May 19, 2011|By James Oliphant
(Philippe Lopez/AFP/Getty…)

Jon Huntsman’s potential presidential bid intensifies Thursday with his first campaign-style trip through New Hampshire—a state that could prove key to his White House hopes.

The former Utah governor embarks on a five-day, 11-city tour of the early primary state, starting this evening at a restaurant in Hanover.

“Gov. Huntsman will be introducing himself to the state in a manner that suits both him and Granite Staters -- personal conversations at diners and country stores,” Huntsman spokesman Tim Miller said. “There he will discuss the need to get our fiscal house in order and create jobs as well as his proven track record of doing just that as governor of Utah.”

Huntsman may not be looking to focus on his since-completed tenure as U.S. ambassador to China under President Obama and his moderate stance on issues such as climate change and gay rights. Instead, like Mitt Romney, to whom Huntsman is frequently compared, the focus will be on his business background as a job-creator. (Before his career in politics, he was an executive with the multibillion-dollar corporation his father founded.) And like Romney, Huntsman may have to rely on more moderate Republicans and independents if he is to catch fire.

At a speech in South Carolina earlier this month, Huntsman explained his service in the Obama administration as a matter of patriotism and public service. He has also worked in Republican administrations.

It’s unclear what path Huntsman would take to the GOP nomination, but it likely would come at Romney’s expense. And it may have been no accident that this week, he set up what amounts to a campaign headquarters in Orlando, Fla.

Assuming he gets in the race and is competitive in some early contests in New Hampshire and elsewhere, Huntsman, like Rudolph W. Giuliani in 2008, could end up betting heavily on Florida, which could hold its primary as early as the end of January. There, he may benefit from ties to former Gov. Jeb Bush.

**MATERIAL FOR THIS TASK:**

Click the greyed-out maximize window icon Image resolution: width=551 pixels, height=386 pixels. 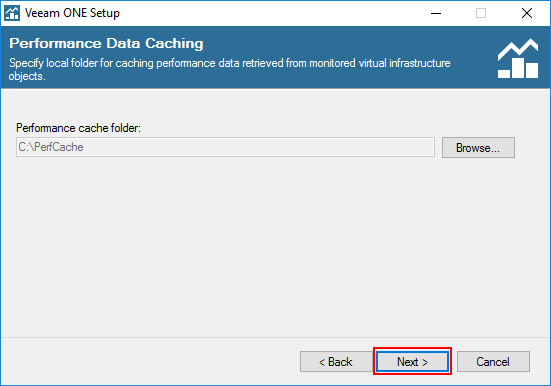[x=481, y=13]
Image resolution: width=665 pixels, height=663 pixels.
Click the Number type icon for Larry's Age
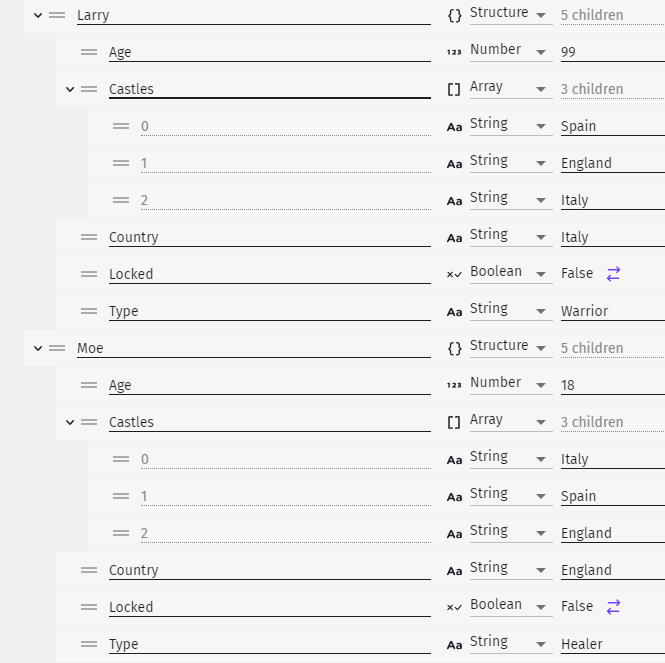tap(454, 52)
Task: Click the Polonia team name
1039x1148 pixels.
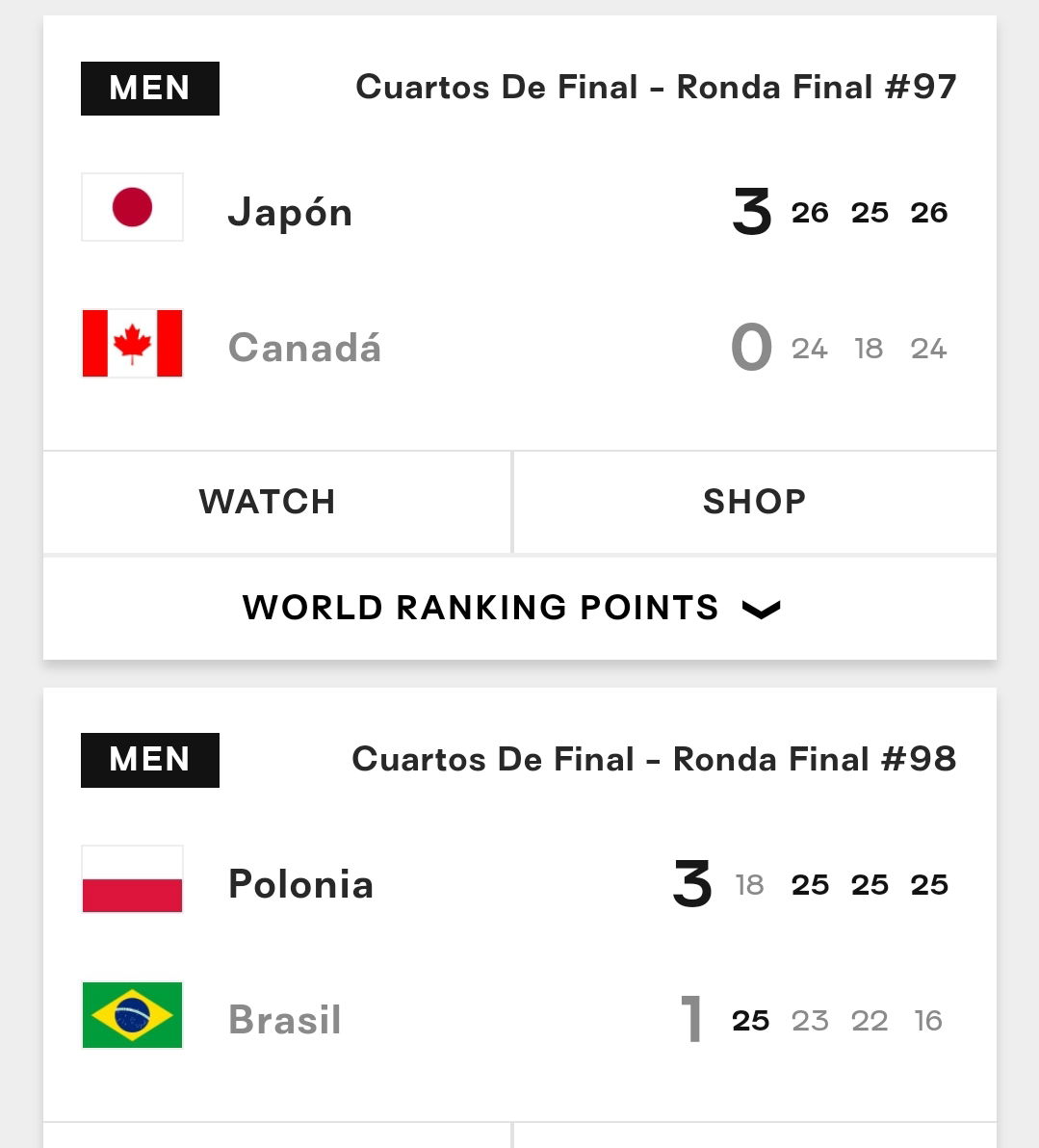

**GIVEN TASK 1:** Please copy the records again, from the line containing "Image resolution: width=665" through the end of the records, inclusive. Include the requests, multiply every coordinate in the answers by 1.7, round each to a whole number with halves going up, and leave out the pictures.
**GIVEN TASK 2:** Carry on the article about Jon Huntsman's possible presidential bid from its final sentence.

**EXPECTED OUTPUT 1:**
Image resolution: width=665 pixels, height=663 pixels.
Click the Number type icon for Larry's Age
tap(772, 88)
Task: Click the Polonia team name
1039x1148 pixels.

**EXPECTED OUTPUT 2:**
Beyond Romney, another threat to Huntsman’s putative bid lies in Gov. Mitch Daniels of Indiana. Should Daniels, who also enjoys a good reputation as a fiscally minded, moderate-leaning Republican, get in the race, there may not be enough room for him, Romney and Huntsman.

But there is no doubt that the decision of Mike Huckabee to skip a 2012 run, along with the recent struggles of Newt Gingrich to get his campaign on track, has created a sense of opportunity. And Huntsman’s effort received some good news this week when Huckabee’s 2008 South Carolina chairman, Mike Campbell, signed on.

"On his recent visit to South Carolina, I had the opportunity to meet with Gov. Jon Huntsman, and I was extremely impressed,” Campbell said in a release.  “As governor of Utah, Jon Huntsman demonstrated he is the type of problem-solver our country needs. He's a proven conservative who cut taxes, grew jobs, passed free-market healthcare reform and signed strong pro-life legislation.”

Emphasis on the word “conservative.” It’s those kinds of endorsements Huntsman will be looking for in New Hampshire and elsewhere. He’ll wrap up his tour of the state on Monday.